BlackBerry has “a bunch of services and software products that we’re working on that we would like to provide to all the automotive customers around the world,” Chen said. BlackBerry already developed “some prototypes that are pretty exciting,” he said. Chen hopes BlackBerry can begin drawing revenue from autonomous-vehicle software developed at the Ottawa center “sooner than 2019, but it will not be in 2017,” he said.

The royalty-bearing deal landing TCL as the second major smartphone maker to license the BlackBerry brand and intellectual property in consumer handsets “covers all the major global markets,” including TCL’s home territory of China, Chen said. The announcement in September of a first smartphone licensing deal with an Indonesian joint venture followed BlackBerry’s decision to stop developing its own consumer hardware (see 1609280006).

The breadth and scope of BlackBerry’s deal with TCL, one of the top 10 smartphone vendors in the world, means “we should benefit from TCL’s global scale,” Chen said. The new “licensing model” allows BlackBerry to “generate ongoing high-margin royalty revenue” based on the number of licensed BlackBerry-branded smartphone units sold, he said.

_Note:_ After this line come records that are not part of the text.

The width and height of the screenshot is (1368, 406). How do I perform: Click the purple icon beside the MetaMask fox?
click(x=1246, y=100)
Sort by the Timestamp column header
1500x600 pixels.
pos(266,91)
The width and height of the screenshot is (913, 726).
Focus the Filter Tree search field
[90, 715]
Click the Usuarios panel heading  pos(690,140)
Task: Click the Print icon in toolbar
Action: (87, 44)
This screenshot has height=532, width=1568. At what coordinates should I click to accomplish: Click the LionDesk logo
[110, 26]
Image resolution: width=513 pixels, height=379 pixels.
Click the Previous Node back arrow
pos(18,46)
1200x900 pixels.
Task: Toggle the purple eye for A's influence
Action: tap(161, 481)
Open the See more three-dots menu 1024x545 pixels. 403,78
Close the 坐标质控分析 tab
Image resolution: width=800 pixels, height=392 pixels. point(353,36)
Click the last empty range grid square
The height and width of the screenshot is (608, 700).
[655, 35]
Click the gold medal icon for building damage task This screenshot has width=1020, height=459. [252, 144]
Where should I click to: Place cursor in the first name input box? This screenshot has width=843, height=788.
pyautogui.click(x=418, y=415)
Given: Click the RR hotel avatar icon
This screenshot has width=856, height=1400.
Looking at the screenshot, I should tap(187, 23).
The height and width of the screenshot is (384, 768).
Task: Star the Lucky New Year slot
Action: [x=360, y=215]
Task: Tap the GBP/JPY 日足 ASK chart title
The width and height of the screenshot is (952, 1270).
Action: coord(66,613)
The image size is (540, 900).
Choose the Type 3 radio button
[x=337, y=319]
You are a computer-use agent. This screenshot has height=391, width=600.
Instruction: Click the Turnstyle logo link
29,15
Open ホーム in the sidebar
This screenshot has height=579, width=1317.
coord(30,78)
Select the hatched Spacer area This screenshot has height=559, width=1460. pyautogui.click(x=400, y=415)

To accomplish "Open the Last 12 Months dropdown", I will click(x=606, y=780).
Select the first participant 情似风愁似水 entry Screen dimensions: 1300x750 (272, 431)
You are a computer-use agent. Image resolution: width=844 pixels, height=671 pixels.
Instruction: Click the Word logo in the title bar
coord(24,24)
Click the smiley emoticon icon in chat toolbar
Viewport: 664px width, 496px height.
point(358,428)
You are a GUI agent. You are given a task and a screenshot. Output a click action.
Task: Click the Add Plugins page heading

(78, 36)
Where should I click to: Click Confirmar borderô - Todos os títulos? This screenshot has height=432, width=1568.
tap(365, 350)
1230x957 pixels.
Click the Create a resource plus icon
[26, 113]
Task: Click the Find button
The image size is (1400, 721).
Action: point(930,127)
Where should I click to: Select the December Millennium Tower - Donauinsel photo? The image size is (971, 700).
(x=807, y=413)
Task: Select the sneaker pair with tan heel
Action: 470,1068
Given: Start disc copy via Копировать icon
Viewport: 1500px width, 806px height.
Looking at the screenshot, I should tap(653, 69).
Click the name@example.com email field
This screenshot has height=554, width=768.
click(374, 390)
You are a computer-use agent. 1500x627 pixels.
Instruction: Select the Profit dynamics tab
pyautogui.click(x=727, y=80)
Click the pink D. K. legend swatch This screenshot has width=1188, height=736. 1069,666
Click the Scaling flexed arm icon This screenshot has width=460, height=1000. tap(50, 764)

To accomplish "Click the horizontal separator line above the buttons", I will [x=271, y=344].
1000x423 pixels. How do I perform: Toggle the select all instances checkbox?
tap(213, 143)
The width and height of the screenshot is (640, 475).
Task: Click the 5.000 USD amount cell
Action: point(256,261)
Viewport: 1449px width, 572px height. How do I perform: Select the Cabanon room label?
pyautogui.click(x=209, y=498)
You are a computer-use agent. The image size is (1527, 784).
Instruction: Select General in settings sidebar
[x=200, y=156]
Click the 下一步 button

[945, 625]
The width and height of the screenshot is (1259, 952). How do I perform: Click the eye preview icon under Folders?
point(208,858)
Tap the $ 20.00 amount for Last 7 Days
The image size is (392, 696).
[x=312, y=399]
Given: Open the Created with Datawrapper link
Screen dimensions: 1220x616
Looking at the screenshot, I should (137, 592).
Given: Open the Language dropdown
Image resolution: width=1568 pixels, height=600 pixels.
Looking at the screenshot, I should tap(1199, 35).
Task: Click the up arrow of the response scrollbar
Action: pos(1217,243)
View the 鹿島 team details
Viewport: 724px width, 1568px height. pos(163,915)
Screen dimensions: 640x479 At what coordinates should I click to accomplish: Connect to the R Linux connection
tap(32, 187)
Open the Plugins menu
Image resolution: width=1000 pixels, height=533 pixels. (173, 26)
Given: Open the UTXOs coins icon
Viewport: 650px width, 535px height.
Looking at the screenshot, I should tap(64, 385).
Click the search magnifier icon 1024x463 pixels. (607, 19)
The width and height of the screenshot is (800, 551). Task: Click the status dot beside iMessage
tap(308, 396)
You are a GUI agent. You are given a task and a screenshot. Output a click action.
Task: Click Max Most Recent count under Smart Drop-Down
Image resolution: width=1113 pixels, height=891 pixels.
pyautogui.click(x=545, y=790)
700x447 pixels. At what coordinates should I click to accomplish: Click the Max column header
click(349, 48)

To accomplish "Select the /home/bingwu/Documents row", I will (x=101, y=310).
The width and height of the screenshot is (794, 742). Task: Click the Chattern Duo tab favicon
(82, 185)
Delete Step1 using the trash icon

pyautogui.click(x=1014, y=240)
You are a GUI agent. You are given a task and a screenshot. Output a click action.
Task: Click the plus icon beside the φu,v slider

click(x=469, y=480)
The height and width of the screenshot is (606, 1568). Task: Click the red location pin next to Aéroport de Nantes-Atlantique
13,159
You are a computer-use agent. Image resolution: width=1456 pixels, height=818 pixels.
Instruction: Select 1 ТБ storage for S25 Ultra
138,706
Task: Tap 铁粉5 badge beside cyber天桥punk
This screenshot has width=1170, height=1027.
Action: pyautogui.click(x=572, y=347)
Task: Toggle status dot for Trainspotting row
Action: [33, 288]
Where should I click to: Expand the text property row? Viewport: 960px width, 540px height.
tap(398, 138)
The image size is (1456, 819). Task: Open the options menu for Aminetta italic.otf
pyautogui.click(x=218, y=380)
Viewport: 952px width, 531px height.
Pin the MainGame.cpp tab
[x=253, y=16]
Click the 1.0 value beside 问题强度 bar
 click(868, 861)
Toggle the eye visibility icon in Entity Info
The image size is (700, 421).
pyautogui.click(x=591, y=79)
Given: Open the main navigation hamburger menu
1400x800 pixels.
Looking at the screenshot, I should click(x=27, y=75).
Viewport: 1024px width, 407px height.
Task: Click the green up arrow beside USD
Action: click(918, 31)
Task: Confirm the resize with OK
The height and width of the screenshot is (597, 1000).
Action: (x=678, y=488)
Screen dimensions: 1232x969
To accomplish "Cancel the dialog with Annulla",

Besides the deals already signed with TCL and the Indonesian joint ventures, “we have a pipeline of additional opportunities that we’re focusing on,” including talks with possible partners in India, he said.

In Q&A, Chen declined to discuss the royalty terms of the TCL and Indonesian license agreements, citing the confidentiality of “the contracts that we signed.” Chen doubts BlackBerry’s partners “would appreciate” any disclosures of the contract terms, he said. “Obviously, we like the numbers."